[Information — start]

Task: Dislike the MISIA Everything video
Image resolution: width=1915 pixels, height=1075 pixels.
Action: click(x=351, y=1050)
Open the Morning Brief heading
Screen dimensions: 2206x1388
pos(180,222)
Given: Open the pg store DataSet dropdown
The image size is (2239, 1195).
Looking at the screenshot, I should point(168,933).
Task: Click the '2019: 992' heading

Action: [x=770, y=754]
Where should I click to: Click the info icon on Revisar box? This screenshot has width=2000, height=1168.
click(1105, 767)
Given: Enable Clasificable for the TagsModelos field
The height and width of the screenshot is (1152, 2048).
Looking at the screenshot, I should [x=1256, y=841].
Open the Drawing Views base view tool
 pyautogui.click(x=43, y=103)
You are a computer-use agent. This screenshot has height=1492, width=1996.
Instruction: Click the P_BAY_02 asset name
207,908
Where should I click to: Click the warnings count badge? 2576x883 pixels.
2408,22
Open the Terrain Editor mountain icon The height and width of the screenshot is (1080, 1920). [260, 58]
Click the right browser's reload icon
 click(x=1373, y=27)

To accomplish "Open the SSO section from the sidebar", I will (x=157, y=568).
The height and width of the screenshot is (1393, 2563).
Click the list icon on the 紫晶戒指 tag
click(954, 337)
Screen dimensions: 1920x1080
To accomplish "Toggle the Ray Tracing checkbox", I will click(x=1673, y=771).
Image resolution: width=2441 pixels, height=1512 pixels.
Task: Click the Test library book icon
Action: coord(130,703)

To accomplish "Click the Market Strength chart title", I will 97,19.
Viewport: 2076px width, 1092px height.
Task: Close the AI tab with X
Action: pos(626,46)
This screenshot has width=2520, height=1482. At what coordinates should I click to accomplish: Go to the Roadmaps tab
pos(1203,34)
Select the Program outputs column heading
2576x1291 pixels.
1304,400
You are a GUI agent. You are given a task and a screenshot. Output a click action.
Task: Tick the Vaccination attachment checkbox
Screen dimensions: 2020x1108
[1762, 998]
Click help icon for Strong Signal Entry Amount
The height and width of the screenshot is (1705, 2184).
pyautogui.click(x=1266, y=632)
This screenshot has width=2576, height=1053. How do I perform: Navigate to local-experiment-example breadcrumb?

[Information — finish]

# Exercise requirements:
Retype each entry exactly, leaving none of them out.

# Task output:
Task: Dislike the MISIA Everything video
Image resolution: width=1915 pixels, height=1075 pixels.
Action: click(x=351, y=1050)
Open the Morning Brief heading
Screen dimensions: 2206x1388
pos(180,222)
Given: Open the pg store DataSet dropdown
The image size is (2239, 1195).
Looking at the screenshot, I should point(168,933).
Task: Click the '2019: 992' heading

Action: [x=770, y=754]
Where should I click to: Click the info icon on Revisar box? This screenshot has width=2000, height=1168.
click(1105, 767)
Given: Enable Clasificable for the TagsModelos field
The height and width of the screenshot is (1152, 2048).
Looking at the screenshot, I should [x=1256, y=841].
Open the Drawing Views base view tool
 pyautogui.click(x=43, y=103)
You are a computer-use agent. This screenshot has height=1492, width=1996.
Instruction: Click the P_BAY_02 asset name
207,908
Where should I click to: Click the warnings count badge? 2576x883 pixels.
2408,22
Open the Terrain Editor mountain icon The height and width of the screenshot is (1080, 1920). [260, 58]
Click the right browser's reload icon
 click(x=1373, y=27)

To accomplish "Open the SSO section from the sidebar", I will (x=157, y=568).
The height and width of the screenshot is (1393, 2563).
Click the list icon on the 紫晶戒指 tag
click(954, 337)
Screen dimensions: 1920x1080
To accomplish "Toggle the Ray Tracing checkbox", I will click(x=1673, y=771).
Image resolution: width=2441 pixels, height=1512 pixels.
Task: Click the Test library book icon
Action: coord(130,703)

To accomplish "Click the Market Strength chart title", I will 97,19.
Viewport: 2076px width, 1092px height.
Task: Close the AI tab with X
Action: pos(626,46)
This screenshot has width=2520, height=1482. At what coordinates should I click to accomplish: Go to the Roadmaps tab
pos(1203,34)
Select the Program outputs column heading
2576x1291 pixels.
1304,400
You are a GUI agent. You are given a task and a screenshot. Output a click action.
Task: Tick the Vaccination attachment checkbox
Screen dimensions: 2020x1108
[1762, 998]
Click help icon for Strong Signal Entry Amount
The height and width of the screenshot is (1705, 2184).
pyautogui.click(x=1266, y=632)
This screenshot has width=2576, height=1053. How do I perform: Navigate to local-experiment-example breadcrumb?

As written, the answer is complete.